**** Provided data
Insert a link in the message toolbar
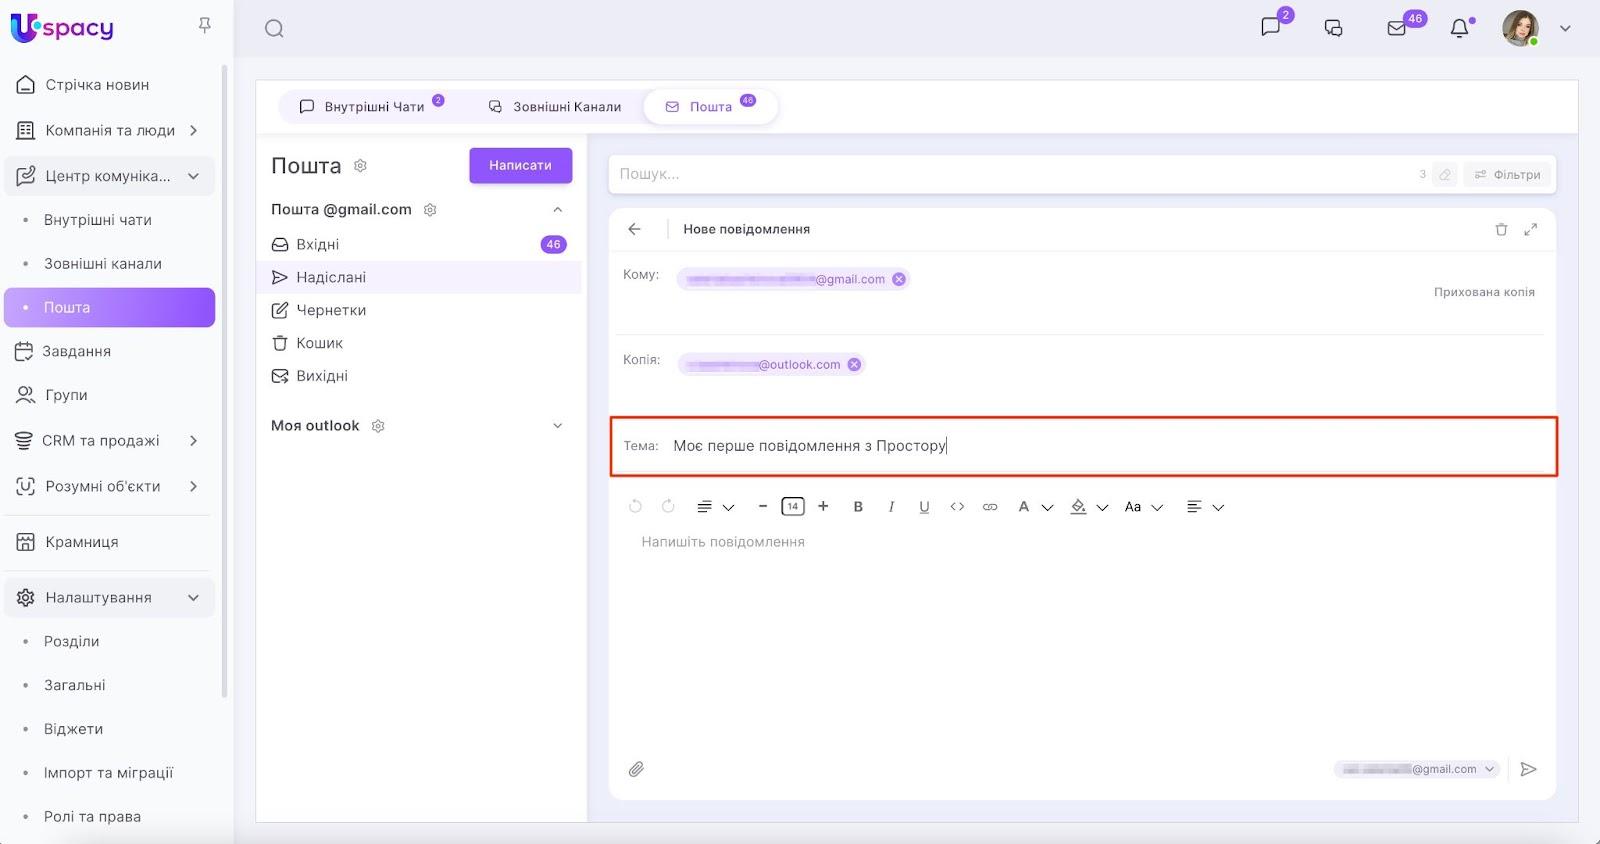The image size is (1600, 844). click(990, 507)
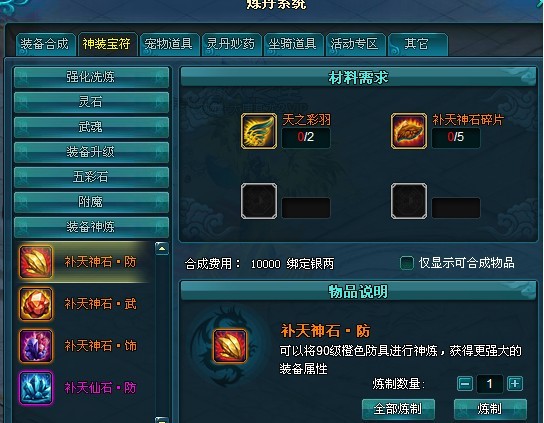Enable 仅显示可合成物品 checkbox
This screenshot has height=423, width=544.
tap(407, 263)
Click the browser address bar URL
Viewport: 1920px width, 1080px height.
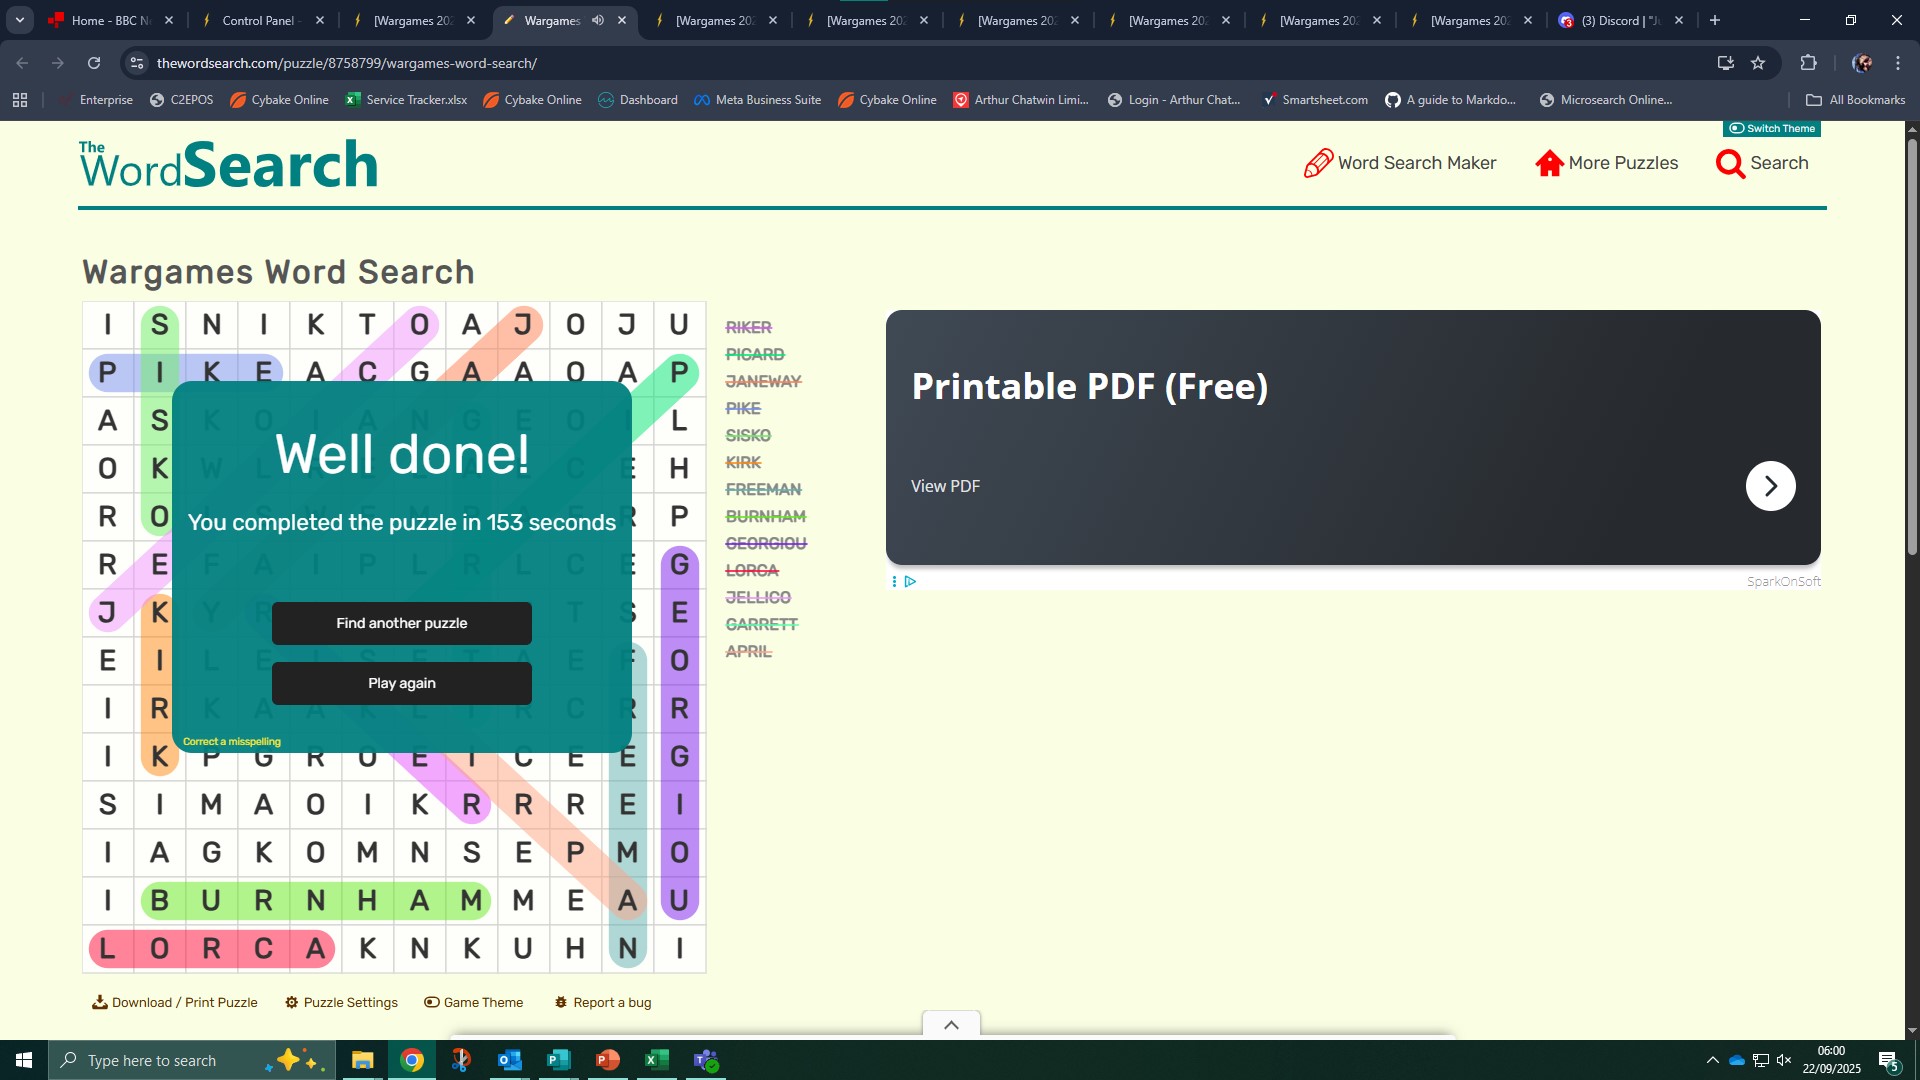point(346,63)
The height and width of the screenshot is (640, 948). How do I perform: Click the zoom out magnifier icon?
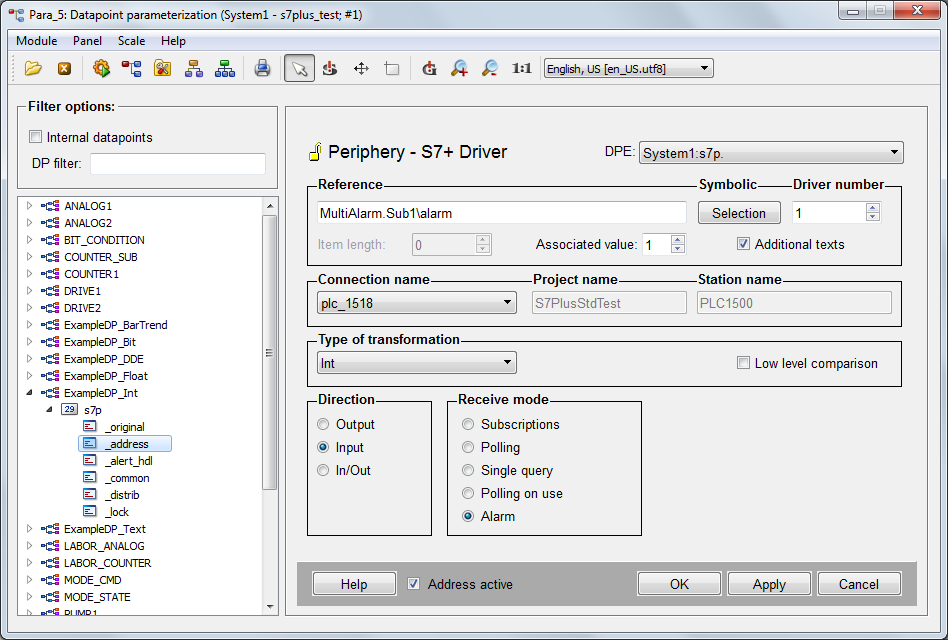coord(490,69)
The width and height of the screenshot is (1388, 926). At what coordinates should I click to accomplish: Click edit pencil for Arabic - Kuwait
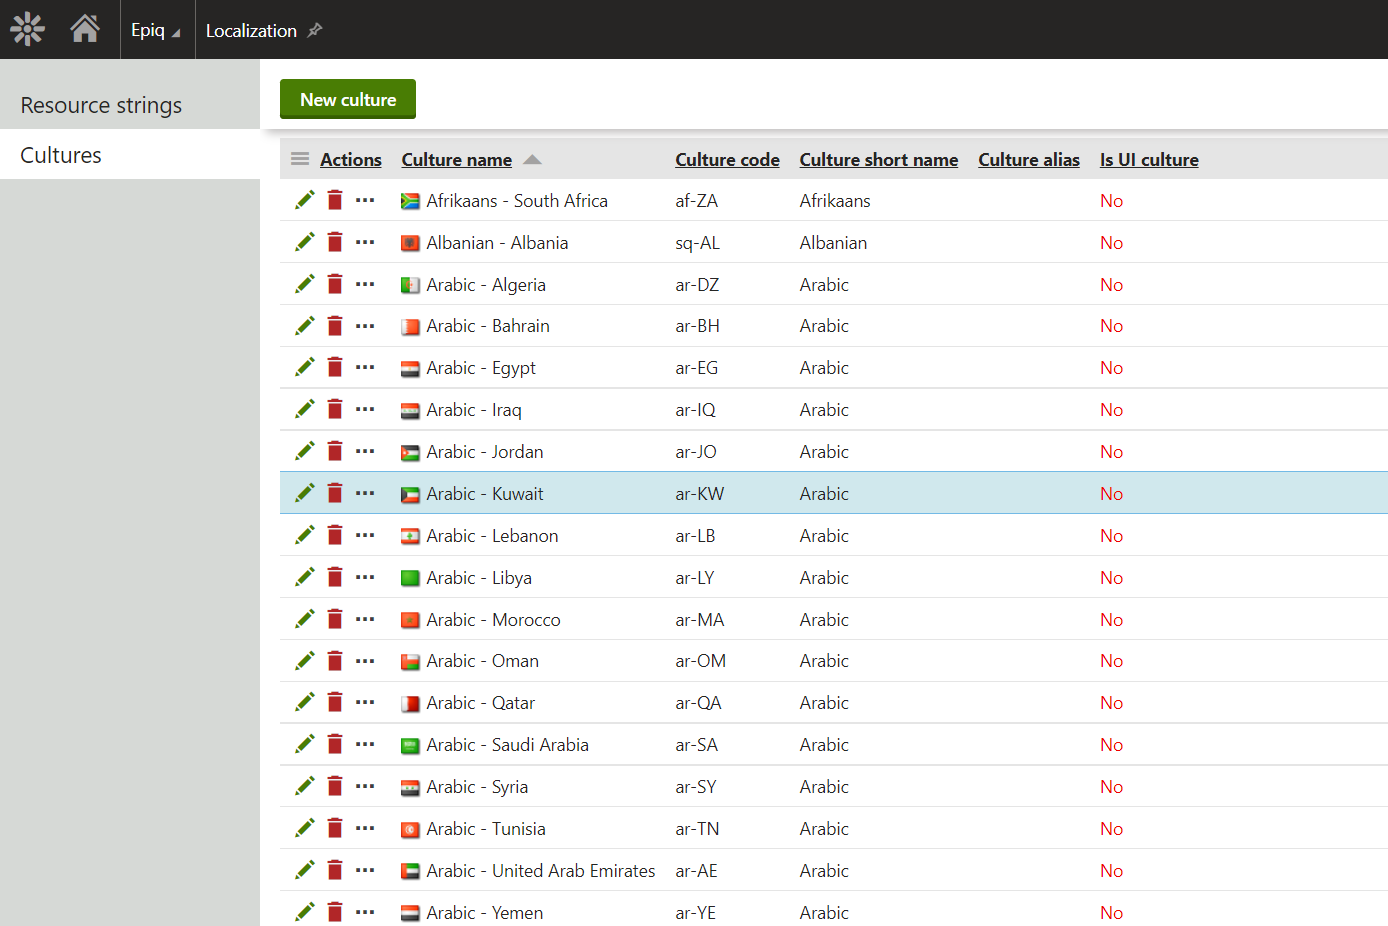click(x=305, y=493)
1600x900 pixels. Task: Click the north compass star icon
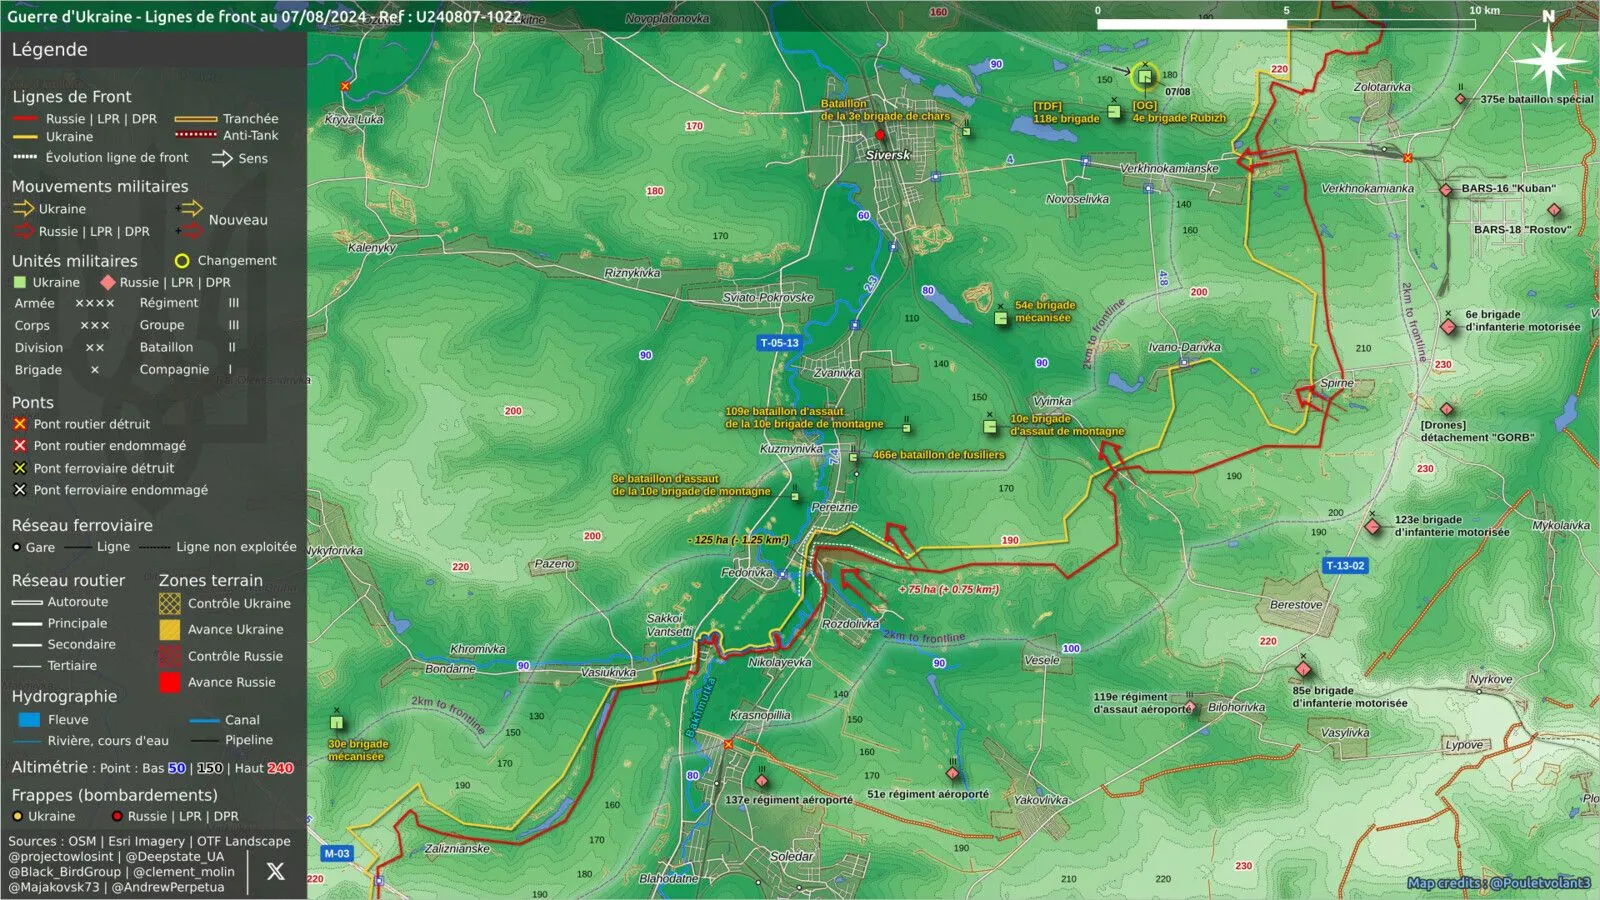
********
__Requirements__
Print the lines without any change, starting at the line that contains "The height and" and ending with the last of the lines, both included, and leave out the pictures.

__Solution to this exercise__
The height and width of the screenshot is (640, 948). How do I perform: Click the zoom out magnifier icon?
coord(490,69)
The width and height of the screenshot is (1388, 926). At what coordinates should I click to accomplish: Click edit pencil for Arabic - Kuwait
click(x=305, y=493)
1600x900 pixels. Task: Click the north compass star icon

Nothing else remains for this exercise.